= TASK OBJECTIVE =
Repeat the data verbatim from its first line through the line holding "tap(204, 756)", inclusive.

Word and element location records
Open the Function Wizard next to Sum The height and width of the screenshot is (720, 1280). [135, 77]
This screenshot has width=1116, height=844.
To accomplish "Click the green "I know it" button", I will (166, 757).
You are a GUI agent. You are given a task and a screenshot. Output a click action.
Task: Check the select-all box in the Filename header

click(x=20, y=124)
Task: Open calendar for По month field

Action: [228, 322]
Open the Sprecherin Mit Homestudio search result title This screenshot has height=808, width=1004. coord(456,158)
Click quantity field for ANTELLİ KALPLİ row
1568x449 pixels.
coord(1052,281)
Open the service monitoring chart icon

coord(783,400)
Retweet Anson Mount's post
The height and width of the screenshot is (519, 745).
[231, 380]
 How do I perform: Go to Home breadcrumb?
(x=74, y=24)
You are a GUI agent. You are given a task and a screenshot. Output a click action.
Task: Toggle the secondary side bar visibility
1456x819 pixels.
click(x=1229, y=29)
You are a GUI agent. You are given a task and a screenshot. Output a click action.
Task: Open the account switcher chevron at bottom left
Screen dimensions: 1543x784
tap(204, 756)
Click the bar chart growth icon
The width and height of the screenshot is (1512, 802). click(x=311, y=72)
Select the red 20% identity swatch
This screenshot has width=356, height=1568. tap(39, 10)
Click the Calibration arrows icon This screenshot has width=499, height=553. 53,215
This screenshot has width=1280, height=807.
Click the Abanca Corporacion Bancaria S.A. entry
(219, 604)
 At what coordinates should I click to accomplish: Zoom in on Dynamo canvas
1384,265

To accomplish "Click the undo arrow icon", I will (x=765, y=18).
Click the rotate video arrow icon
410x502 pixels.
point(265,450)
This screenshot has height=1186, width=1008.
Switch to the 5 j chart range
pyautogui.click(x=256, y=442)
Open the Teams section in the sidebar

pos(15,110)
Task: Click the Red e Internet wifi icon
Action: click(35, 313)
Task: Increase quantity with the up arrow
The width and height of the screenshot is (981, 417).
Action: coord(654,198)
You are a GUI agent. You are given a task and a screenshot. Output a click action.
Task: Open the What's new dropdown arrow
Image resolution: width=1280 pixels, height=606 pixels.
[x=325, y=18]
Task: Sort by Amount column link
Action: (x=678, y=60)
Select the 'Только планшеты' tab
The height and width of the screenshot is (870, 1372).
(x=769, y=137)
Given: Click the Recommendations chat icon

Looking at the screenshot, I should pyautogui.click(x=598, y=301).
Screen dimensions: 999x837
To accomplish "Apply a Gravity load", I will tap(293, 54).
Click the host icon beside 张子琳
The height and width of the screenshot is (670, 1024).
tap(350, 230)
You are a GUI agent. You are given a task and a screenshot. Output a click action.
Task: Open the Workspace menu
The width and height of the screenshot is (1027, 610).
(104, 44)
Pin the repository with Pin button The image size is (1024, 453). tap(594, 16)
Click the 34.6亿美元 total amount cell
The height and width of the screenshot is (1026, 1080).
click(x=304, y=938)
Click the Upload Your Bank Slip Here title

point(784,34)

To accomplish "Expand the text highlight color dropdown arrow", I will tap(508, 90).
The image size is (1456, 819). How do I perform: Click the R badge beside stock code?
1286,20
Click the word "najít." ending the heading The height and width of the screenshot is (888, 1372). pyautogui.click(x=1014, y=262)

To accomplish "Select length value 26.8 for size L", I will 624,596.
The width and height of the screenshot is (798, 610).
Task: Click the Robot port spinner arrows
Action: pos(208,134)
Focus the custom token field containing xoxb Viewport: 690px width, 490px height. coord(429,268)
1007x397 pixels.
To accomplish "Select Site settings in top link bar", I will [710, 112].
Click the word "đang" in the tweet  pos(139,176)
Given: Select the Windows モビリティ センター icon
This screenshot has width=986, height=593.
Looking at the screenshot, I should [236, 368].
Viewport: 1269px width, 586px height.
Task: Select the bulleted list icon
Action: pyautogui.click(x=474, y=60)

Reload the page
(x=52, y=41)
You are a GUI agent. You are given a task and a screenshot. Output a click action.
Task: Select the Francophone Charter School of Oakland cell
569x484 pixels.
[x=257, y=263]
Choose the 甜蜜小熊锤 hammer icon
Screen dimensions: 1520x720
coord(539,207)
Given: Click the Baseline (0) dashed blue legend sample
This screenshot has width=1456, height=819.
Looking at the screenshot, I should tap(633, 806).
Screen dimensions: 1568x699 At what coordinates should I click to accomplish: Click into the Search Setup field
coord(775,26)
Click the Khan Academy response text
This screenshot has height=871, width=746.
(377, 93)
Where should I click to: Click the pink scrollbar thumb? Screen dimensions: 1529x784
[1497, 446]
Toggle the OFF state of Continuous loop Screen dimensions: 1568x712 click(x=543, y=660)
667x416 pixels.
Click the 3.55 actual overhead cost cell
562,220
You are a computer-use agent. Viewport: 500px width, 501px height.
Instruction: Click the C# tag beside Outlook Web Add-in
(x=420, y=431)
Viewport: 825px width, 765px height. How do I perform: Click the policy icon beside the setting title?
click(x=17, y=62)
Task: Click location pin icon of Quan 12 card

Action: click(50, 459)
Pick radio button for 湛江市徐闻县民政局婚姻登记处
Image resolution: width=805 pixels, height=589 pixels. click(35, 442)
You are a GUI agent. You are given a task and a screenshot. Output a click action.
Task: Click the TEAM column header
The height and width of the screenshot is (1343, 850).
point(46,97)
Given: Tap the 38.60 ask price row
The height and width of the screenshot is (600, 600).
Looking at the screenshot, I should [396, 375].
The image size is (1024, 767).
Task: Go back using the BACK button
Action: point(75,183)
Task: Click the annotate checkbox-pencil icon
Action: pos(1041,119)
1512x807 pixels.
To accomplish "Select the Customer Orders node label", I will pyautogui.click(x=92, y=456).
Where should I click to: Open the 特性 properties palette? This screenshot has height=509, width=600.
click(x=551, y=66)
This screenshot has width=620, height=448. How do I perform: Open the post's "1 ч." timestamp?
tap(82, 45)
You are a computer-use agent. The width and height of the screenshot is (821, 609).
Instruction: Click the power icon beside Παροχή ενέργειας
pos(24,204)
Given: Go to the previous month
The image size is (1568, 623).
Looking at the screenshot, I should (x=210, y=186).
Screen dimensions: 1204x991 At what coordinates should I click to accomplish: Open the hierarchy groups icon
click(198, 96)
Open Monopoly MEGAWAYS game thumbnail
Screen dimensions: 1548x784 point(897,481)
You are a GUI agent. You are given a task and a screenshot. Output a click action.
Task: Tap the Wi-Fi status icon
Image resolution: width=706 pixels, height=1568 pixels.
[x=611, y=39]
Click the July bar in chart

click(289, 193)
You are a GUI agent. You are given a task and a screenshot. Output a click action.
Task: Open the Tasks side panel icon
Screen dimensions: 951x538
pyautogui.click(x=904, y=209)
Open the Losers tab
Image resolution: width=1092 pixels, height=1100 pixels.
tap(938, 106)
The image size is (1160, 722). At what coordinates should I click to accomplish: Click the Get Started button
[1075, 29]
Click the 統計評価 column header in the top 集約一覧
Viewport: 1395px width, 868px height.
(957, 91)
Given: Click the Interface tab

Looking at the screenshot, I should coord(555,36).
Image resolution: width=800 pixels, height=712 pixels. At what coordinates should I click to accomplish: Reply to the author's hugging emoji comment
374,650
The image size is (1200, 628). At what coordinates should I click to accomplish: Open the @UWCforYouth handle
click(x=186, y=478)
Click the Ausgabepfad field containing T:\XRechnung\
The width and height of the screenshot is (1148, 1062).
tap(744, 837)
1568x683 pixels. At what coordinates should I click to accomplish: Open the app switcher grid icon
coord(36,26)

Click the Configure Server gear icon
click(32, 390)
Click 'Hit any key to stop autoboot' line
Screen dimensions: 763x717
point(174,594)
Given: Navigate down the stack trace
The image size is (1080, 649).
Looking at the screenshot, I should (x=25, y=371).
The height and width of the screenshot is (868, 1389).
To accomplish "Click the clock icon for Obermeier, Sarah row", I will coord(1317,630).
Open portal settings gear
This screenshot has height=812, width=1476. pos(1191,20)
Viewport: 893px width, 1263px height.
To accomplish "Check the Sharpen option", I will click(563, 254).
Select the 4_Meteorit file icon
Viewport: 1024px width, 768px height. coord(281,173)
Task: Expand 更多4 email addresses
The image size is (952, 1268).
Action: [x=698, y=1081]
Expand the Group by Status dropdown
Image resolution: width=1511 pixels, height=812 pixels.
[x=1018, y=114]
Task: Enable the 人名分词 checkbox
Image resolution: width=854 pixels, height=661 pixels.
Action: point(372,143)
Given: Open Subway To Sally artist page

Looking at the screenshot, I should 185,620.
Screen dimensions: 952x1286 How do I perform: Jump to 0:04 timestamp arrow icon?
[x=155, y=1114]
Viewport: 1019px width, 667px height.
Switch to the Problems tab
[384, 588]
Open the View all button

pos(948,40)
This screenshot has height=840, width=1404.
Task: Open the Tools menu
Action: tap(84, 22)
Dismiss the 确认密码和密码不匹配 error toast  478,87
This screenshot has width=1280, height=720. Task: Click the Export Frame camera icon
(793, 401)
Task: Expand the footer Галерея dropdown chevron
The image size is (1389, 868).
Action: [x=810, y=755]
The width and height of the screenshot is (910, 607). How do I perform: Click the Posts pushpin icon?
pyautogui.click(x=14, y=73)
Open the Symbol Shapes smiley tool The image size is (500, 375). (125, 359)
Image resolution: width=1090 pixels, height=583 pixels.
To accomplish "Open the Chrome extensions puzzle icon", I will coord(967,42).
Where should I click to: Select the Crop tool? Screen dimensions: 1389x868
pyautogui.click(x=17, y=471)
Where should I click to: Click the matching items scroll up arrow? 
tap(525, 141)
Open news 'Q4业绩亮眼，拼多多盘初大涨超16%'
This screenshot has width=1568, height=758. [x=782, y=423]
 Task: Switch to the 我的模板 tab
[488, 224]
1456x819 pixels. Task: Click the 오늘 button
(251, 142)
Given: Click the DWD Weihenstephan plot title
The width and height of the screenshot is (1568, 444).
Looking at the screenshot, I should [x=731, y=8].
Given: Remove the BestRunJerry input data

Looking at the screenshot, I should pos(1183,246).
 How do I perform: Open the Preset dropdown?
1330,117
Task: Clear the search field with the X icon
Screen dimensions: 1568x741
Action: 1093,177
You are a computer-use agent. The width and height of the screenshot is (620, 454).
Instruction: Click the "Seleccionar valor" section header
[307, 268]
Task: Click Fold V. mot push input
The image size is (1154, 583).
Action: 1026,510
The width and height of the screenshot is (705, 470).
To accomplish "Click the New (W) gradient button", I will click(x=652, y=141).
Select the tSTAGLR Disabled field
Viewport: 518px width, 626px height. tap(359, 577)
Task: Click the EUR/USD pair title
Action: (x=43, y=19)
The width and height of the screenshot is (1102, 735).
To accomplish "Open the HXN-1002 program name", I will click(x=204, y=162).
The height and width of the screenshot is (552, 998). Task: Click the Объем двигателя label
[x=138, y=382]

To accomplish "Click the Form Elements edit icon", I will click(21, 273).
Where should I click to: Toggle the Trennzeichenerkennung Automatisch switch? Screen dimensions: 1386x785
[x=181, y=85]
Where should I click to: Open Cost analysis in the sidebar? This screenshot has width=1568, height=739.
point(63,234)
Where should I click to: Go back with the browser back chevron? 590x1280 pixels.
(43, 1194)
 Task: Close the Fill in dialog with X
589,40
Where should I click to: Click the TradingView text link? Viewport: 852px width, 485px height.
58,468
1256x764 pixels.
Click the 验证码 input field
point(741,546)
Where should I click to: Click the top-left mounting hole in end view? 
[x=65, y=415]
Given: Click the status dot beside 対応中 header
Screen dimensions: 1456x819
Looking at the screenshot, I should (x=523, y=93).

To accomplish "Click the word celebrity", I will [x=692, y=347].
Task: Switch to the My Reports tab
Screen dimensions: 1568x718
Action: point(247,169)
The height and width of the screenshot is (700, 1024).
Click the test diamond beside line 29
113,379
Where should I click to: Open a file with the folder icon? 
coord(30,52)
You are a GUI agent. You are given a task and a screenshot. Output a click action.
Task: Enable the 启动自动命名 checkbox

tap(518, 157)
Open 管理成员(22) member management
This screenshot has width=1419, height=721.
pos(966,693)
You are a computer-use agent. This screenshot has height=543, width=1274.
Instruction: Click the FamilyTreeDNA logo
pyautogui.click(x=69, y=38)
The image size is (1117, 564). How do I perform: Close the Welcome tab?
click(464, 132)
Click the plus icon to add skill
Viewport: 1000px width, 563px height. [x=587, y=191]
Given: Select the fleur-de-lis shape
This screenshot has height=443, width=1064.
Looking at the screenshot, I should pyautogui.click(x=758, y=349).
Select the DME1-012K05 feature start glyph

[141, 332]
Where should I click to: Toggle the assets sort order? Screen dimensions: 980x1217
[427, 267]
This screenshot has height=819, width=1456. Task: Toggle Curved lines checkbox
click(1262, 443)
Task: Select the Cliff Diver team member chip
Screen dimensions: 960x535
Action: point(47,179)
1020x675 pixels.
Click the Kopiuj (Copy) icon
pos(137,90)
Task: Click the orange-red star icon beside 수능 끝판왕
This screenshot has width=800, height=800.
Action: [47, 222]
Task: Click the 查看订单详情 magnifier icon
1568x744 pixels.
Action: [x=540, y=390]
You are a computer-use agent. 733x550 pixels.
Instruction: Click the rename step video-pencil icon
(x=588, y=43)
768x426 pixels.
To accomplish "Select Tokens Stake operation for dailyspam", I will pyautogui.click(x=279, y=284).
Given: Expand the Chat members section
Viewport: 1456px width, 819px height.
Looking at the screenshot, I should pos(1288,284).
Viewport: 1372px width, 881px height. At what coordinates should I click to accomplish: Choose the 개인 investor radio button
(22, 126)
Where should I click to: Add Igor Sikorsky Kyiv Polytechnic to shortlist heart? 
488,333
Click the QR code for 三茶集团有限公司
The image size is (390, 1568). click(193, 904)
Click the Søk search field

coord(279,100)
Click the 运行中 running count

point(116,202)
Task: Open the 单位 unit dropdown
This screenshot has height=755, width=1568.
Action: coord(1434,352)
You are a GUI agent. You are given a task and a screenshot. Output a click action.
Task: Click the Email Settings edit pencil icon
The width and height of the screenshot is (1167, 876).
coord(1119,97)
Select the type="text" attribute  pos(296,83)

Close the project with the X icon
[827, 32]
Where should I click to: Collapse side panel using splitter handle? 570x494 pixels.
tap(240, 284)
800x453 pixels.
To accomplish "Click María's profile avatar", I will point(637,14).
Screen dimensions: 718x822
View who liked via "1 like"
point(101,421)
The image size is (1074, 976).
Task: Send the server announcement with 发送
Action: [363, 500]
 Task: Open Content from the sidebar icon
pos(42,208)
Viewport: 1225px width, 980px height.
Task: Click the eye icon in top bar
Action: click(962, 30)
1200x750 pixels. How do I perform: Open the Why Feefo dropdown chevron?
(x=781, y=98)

= CORRECT ANSWER =
Open the Function Wizard next to Sum The height and width of the screenshot is (720, 1280). [135, 77]
This screenshot has width=1116, height=844.
To accomplish "Click the green "I know it" button", I will (166, 757).
You are a GUI agent. You are given a task and a screenshot. Output a click action.
Task: Check the select-all box in the Filename header

click(x=20, y=124)
Task: Open calendar for По month field

Action: [228, 322]
Open the Sprecherin Mit Homestudio search result title This screenshot has height=808, width=1004. coord(456,158)
Click quantity field for ANTELLİ KALPLİ row
1568x449 pixels.
coord(1052,281)
Open the service monitoring chart icon

coord(783,400)
Retweet Anson Mount's post
The height and width of the screenshot is (519, 745).
[231, 380]
 How do I perform: Go to Home breadcrumb?
(x=74, y=24)
You are a GUI agent. You are given a task and a screenshot. Output a click action.
Task: Toggle the secondary side bar visibility
1456x819 pixels.
click(x=1229, y=29)
You are a GUI agent. You are given a task and a screenshot. Output a click action.
Task: Open the account switcher chevron at bottom left
Screen dimensions: 1543x784
tap(204, 756)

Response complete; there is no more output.